The Federal Information Security Management Act (FISMA) is a United States federal law and part of Title III of the E-Government Act of 2002. Authored and championed by Rep. Tom Davis, the act is meant to improve computer and network security within the federal government. The National Institute of Science and Technology (NIST) and other authorized bodies have published guidance for relevant agencies to improve information security consistent with FISMA. Although the intent of FISMA is to provide a comprehensive risk management framework for ensuring that federal information assets are secure, the publicity surrounding the annual compliance reporting process and FISMA report card has taken center stage.
While the pressure of annual FISMA grades has done a good job of increasing awareness about securing our nation’s vital information assets, the framers of the law were likely not interested in having federal agencies become primarily focused on compliance reporting. People working across the federal government in the information assurance profession should focus on securing information systems and sensitive personal data.
Compliance demonstration should be a collateral benefit of a comprehensive information security program. Controversy surrounding the grades and agency efforts focused on getting a good grade instead of implementing effective security programs has created negative publicity for FISMA. The challenge is taking the very complex problem of protecting information systems and boiling it down to a single grade at a single point in time. However, grades actually assess an agency’s ability to demonstrate compliance. Further exacerbating the challenge is that the grades are highly subjective and based on audits performed by people with varying experience and inconsistent interpretation of regulations and guidance.
The problem can be solved by developing and implementing a standardized and quantitative assessment program to determine whether information systems are truly secure instead of assessing an agency’s ability to document compliance. Conducted on an ongoing, unscheduled basis, the assessment program should include a deep inspection of key information security program elements and simulated attacks. The deep inspections and simulated attacks should be performed by a dedicated centralized group of specialized and certified information security auditors who utilize a common framework for their work.
The inspections should be based on a statistically significant random sampling much like a financial audit. The simulated attacks should be designed to identify computer system weaknesses and user awareness issues. Social engineering-based penetration testing techniques could be used to determine how effectively federal workers and contractors follow policy.

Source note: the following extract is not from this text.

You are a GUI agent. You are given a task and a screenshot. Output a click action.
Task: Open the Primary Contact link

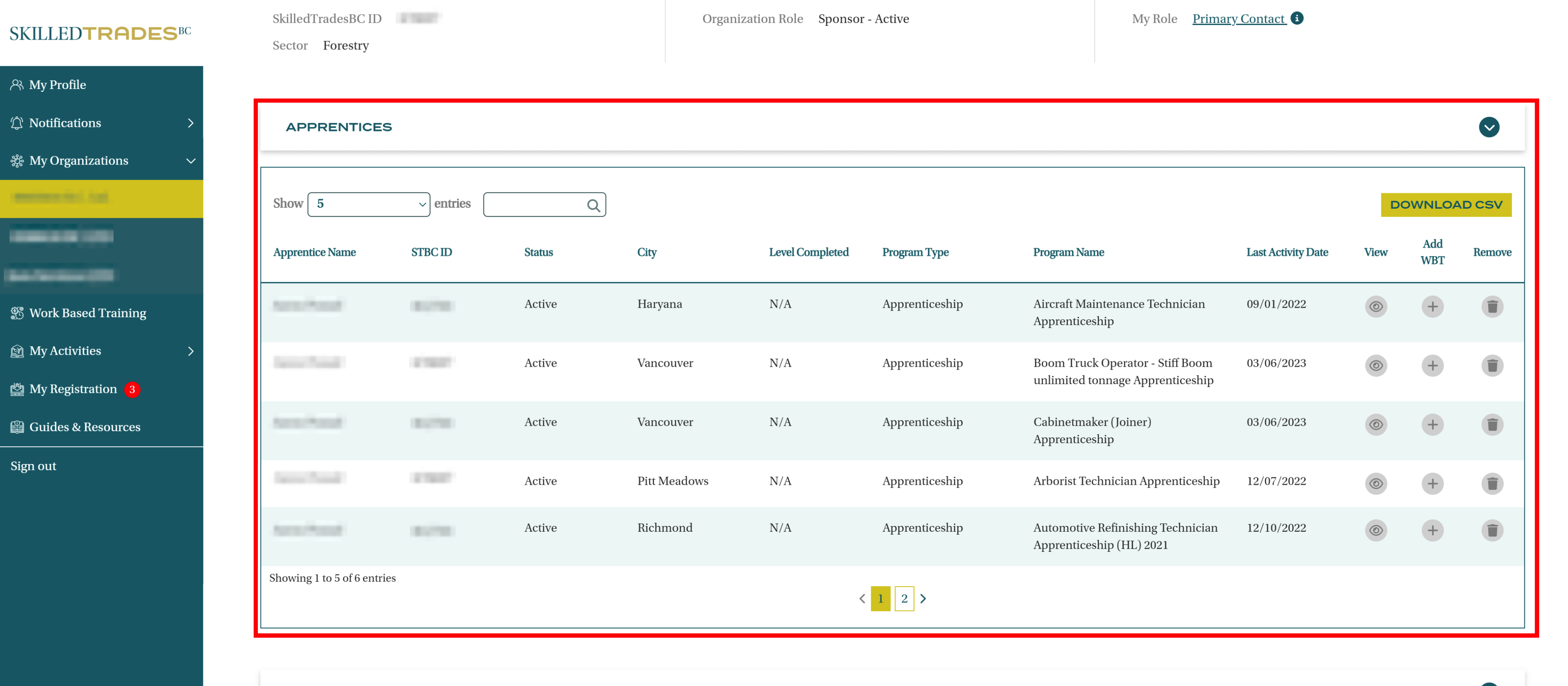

The findings would provide a consistent and substantive method for assessing the effectiveness of an agency’s security posture and its ability to manage risk. Properly formulated and taken in the right context, the results would enlighten those charged with securing our nation’s information assets and produce actionable results.

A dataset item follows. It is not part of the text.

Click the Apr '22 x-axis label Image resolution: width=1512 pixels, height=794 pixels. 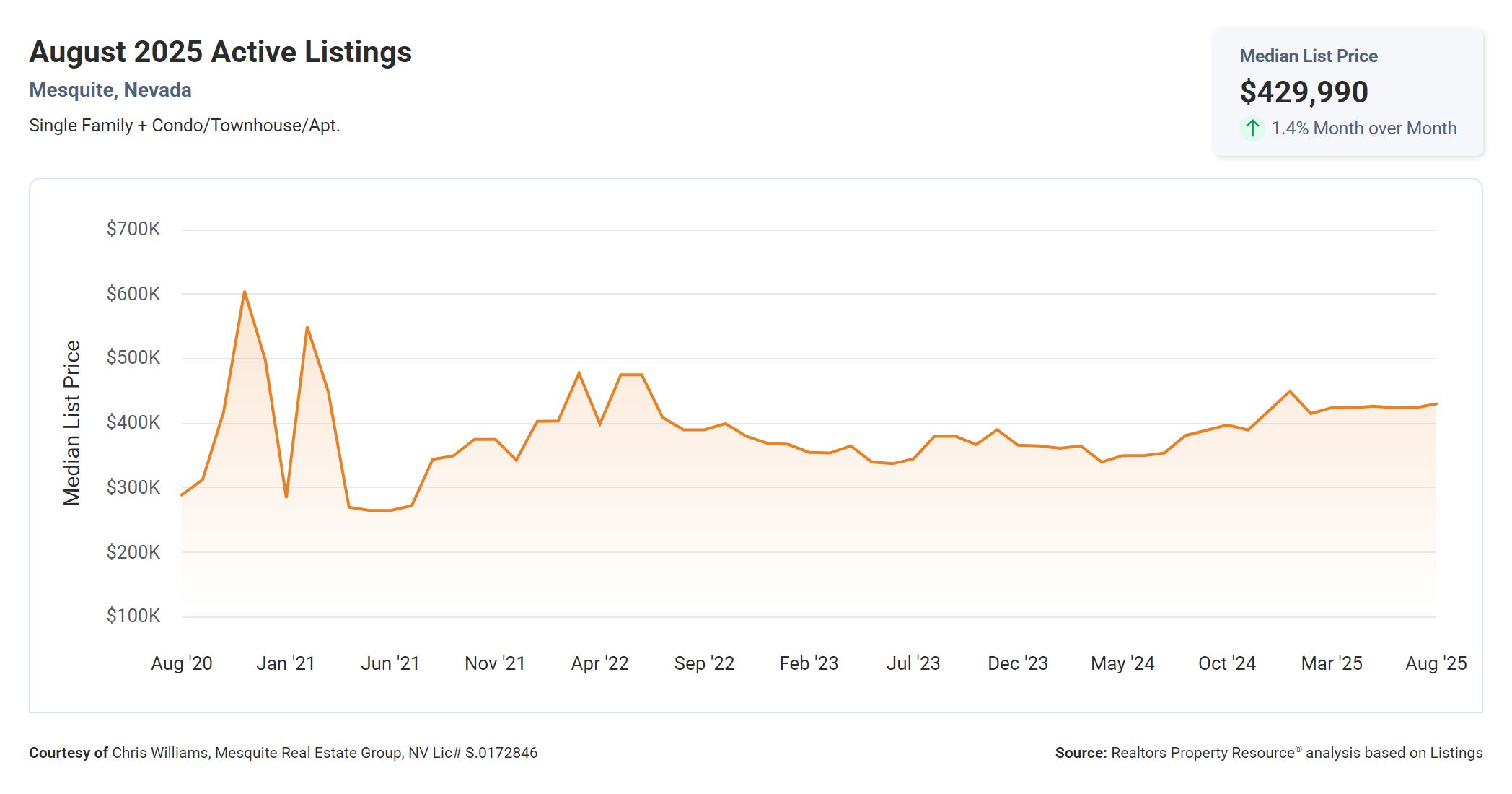coord(599,663)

Beyond compliance reporting and the grade, FISMA lays a solid foundation for securing our nation’s information assets. FISMA and related guidance provides federal civilian and Department of Defense agencies with a comprehensive risk management framework, clear organizational accountability, assignment of key personnel charged with securing systems, and robust instruction to aide the information security professional with fulfilling their mission. Adding a highly quantitative-based assessment program will ensure FISMA serves its intended purpose. Agency officials will be more fairly assessed and federal information systems will be more secure.
– Christopher Fountain is president/CEO of SecureInfo Corp., a provider of information assurance solutions to the federal government.